Hi Kenneth,
Thanks for your reply. You are right, I also believe that this has more to
do with Dataflow than Elasticsearch. I don't think the problem is in
classpath or beam unable to find file in classpath. The problem is how to.
set worker VM's keystore and truststore with self signed root ca. Usually
they contain all trusted root CAs like letsencrypt, symantec etc. KafkaIO
provide that via withConsumerFactorFn(loadKafkaConfig) where you can do
something like following:
private void loadKafkaConfig(Map<String, Object> config) {
readJKSFileFromGCS(this.gcsTruststorePath,
"/tmp/kafka.client.truststore.jks");
readJKSFileFromGCS(this.gcsKeystorePath, "/tmp/kafka.client.keystore.jks");
config.put("ssl.truststore.location","/tmp/kafka.client.truststore.jks");
config.put("ssl.truststore.password","clientsecret");
config.put("ssl.keystore.location","/tmp/kafka.client.keystore.jks");
config.put("ssl.keystore.password","clientsecret");
config.put("ssl.key.password","clientsecret");
}
I was wondering if ElasticIO can also provide similar support where we can
provide our self signed root ca.
Thanks and Regards
Mohil
On Tue, Apr 7, 2020 at 8:14 AM Kenneth Knowles <[email protected]> wrote:
> Hi Mohil,
>
> Thanks for the detailed report. I think most people are reduced capacity
> right now.
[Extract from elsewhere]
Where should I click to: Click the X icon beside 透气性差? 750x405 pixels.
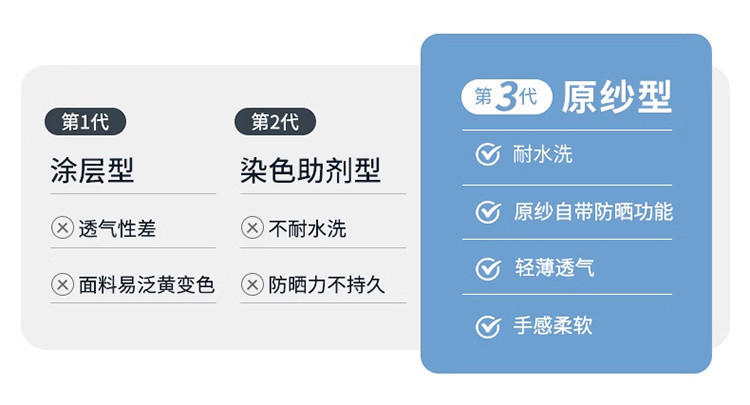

Filing a Jira would be helpful for tracking this.
>
> Since I am writing, I will add a quick guess, but we should move to Jira.
> It seems this has more to do with Dataflow than ElasticSearch. The default
> for staging files is to scan the classpath. To do more, or to fix any
> problem with the autodetection, you will need to specify --filesToStage on
> the command line or setFilesToStage in Java code. Am I correct that this
> symptom is confirmed?
>
> Kenn
>
> On Mon, Apr 6, 2020 at 5:04 PM Mohil Khare <[email protected]> wrote:
>
>> Any update on this? Shall I open a jira for this support ?
>>
>> Thanks and regards
>> Mohil
>>
>> On Sun, Mar 22, 2020 at 9:36 PM Mohil Khare <[email protected]> wrote:
>>
>>> Hi,
>>> This is Mohil from Prosimo, a small bay area based stealth mode startup.
>>> We use Beam (on version 2.19) with google dataflow in our analytics
>>> pipeline with Kafka and PubSub as source while GCS, BigQuery and
>>> ElasticSearch as our sink.
>>>
>>> We want to use our private self signed root ca for tls connections
>>> between our internal services viz kafka, ElasticSearch, beam etc. We are
>>> able to setup secure tls connection between beam and kafka using self
>>> signed root certificate in keystore.jks and truststore.jks and transferring
>>> it to worker VMs running kafkaIO using KafkaIO's read via
>>> withConsumerFactorFn().
>>>
>>> We want to do similar things with elasticseachIO where we want to update
>>> its worker VM's truststore with our self signed root certificate so that
>>> when elasticsearchIO connects using HTTPS, it can connect successfully
>>> without ssl handshake failure. Currently we couldn't find any way to do so
>>> with ElasticsearchIO. We tried various possible workarounds like:
>>>
>>> 1. Trying JvmInitializer to initialise Jvm with truststore using
>>> System.setproperty for javax.net.ssl.trustStore,
>>> 2. Transferring our jar to GCP's appengine where we start jar using
>>> Djavax.net.ssl.trustStore and then triggering beam job from there.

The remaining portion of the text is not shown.